I want to be able to retrieve the URL of the website:

- no matter of its position in a cell

- preferably with www. at the beginning if it does not have one

 

My logic to solve this is the following but I don't understand how to write it (probably there is some way to do it with LET function):

1. Using FIND function find the position of a specific character '.' (the dot)

FABF - www.google.com - worldwide - REP11

2. Using FIND function find the position of a specific character ' ' (space)

 5

3. IF the 'space' position number is lower than 'the dot' position number counting counting to the next one until it will be bigger than 'the dot' position number.
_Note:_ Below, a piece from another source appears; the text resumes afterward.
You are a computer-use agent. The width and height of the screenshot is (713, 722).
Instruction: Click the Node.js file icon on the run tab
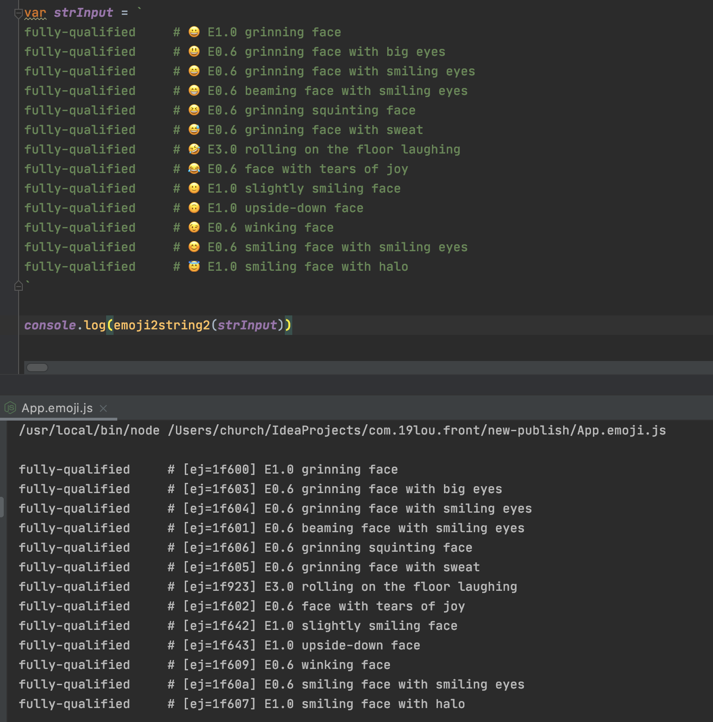coord(9,408)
4. ONCE it is bigger the 'space' position number is bigger than 'the dot' position number, extract the phrase between spaces. (photo included)

IMPORTANT

When the website is on the first place (like in the line 5) there are no spaces.

 

Big thank you to everybody in advance!

  • Molekula 

    Here is a small custom VBA function:

    Function ExtractURL(ByVal s As String) As String
        Dim p1 As Long
        Dim p2 As Long
        Dim p3 As Long
        s = Replace(s, Chr(160), " ")
        p1 = InStr(1, s, ".")
        p2 = InStrRev(s, " ", p1 - 1)
        p3 = InStr(p1 + 1, s, " ")
        If p3 > 0 Then
            s = Mid(s, p2 + 1, p3 - p2 - 1)
        Else
            s = Mid(s, p2 + 1)
        End If
        If Left(s, 4) <> "www." Then
            s = "www." & s
        End If
        ExtractURL = s
    End Function

    Use like this: in a cell formula:

    =ExtractURL(A2)

11 Replies

  • Detlef_Lewin's avatar
    Detlef_Lewin
    Silver Contributor

    Molekula 

    =LET(
    a,FILTERXML("<y><z>"&SUBSTITUTE(A2," ","</z><z>")&"</z></y>","//z"),
    b,SEARCH(".",a),
    LOOKUP(9^99,b,a))
    • Molekula's avatar
      Molekula
      Copper Contributor

      Detlef_Lewin good evening,

      I am using your code on the daily basis and it works perfectly.
      But when I try to understand its logic it becomes complicated, can you please explain it to me?
      I don't understand why you divide the text by:

      FILTERXML("<y><z>"&SUBSTITUTE(A2," ","</z><z>")&"</z></y>","//z")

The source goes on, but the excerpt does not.